CVE-2026-14683
LowCVSS 3.3Exploitation Probability (EPSS)
Low risk2th percentile — higher than 2% of all known CVEs
Summary
A vulnerability was found in HdrHistogram up to version 2.2.2, involving uncontrolled memory allocation in the decodeFromCompressedByteBuffer function. Manipulating the lengthOfCompressedContents argument can cause excessive memory consumption. The attack requires local access and the exploit is publicly available.
Risk Assessment
The organization is at risk of denial-of-service (DoS) attacks through local memory exhaustion, potentially disrupting applications using the vulnerable library.
Recommendation
Immediately update HdrHistogram to version 2.2.3 or later if available. If no patch is available, restrict local access to systems using this library.
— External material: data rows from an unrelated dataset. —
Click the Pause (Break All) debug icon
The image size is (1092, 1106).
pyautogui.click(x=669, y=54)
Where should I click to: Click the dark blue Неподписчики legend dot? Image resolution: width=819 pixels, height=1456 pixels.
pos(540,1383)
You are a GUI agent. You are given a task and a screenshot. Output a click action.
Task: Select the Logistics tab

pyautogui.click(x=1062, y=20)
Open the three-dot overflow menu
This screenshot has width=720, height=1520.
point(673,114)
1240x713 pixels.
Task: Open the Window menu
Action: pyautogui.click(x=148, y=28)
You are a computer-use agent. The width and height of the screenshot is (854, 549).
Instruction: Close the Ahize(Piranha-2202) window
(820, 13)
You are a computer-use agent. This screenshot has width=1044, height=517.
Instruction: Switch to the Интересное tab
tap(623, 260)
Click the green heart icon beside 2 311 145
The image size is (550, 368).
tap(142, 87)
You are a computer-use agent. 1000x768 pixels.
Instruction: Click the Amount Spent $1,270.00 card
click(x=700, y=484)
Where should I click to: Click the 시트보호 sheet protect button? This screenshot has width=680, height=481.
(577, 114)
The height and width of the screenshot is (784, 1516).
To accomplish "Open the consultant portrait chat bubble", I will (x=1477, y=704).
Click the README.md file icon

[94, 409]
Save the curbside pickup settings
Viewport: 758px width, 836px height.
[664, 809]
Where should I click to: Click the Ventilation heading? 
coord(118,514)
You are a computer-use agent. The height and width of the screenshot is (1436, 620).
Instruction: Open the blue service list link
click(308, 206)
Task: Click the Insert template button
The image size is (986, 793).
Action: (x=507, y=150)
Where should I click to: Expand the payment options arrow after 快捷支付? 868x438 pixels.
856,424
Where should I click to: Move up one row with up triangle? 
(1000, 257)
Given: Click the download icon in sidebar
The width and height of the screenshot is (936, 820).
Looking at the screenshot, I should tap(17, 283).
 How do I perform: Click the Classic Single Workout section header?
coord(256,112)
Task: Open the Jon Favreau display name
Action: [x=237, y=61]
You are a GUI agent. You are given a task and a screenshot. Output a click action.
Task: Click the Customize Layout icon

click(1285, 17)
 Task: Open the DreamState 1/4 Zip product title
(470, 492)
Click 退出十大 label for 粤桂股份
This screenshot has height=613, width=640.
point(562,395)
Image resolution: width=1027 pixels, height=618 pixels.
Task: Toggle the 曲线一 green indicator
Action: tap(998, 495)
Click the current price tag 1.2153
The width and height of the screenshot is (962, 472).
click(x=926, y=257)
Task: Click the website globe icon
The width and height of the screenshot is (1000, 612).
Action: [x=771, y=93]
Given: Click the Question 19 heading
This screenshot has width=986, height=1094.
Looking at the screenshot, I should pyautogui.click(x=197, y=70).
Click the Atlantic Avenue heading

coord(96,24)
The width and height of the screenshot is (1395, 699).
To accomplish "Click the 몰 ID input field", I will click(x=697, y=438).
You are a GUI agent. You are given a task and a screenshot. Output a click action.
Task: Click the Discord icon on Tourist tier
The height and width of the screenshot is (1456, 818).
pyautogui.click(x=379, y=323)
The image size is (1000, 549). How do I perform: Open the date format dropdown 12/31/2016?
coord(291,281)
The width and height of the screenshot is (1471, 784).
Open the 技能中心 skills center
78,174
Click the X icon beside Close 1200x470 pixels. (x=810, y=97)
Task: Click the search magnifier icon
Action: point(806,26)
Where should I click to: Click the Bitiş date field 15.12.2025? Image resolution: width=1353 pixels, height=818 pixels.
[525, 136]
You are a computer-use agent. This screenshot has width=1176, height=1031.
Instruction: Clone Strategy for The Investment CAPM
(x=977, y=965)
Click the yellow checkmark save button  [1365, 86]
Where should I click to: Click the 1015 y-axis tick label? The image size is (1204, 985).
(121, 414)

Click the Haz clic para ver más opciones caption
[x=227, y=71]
Original NVD description (English source)
A vulnerability was detected in HdrHistogram up to 2.2.2. Affected by this issue is the function org.HdrHistogram.AbstractHistogram.decodeFromCompressedByteBuffer of the file src/main/java/org/HdrHistogram/AbstractHistogram.java. The manipulation of the argument lengthOfCompressedContents results in uncontrolled memory allocation. The attack needs to be approached locally. The exploit is now public and may be used. The project was informed of the problem early through an issue report but has not responded yet.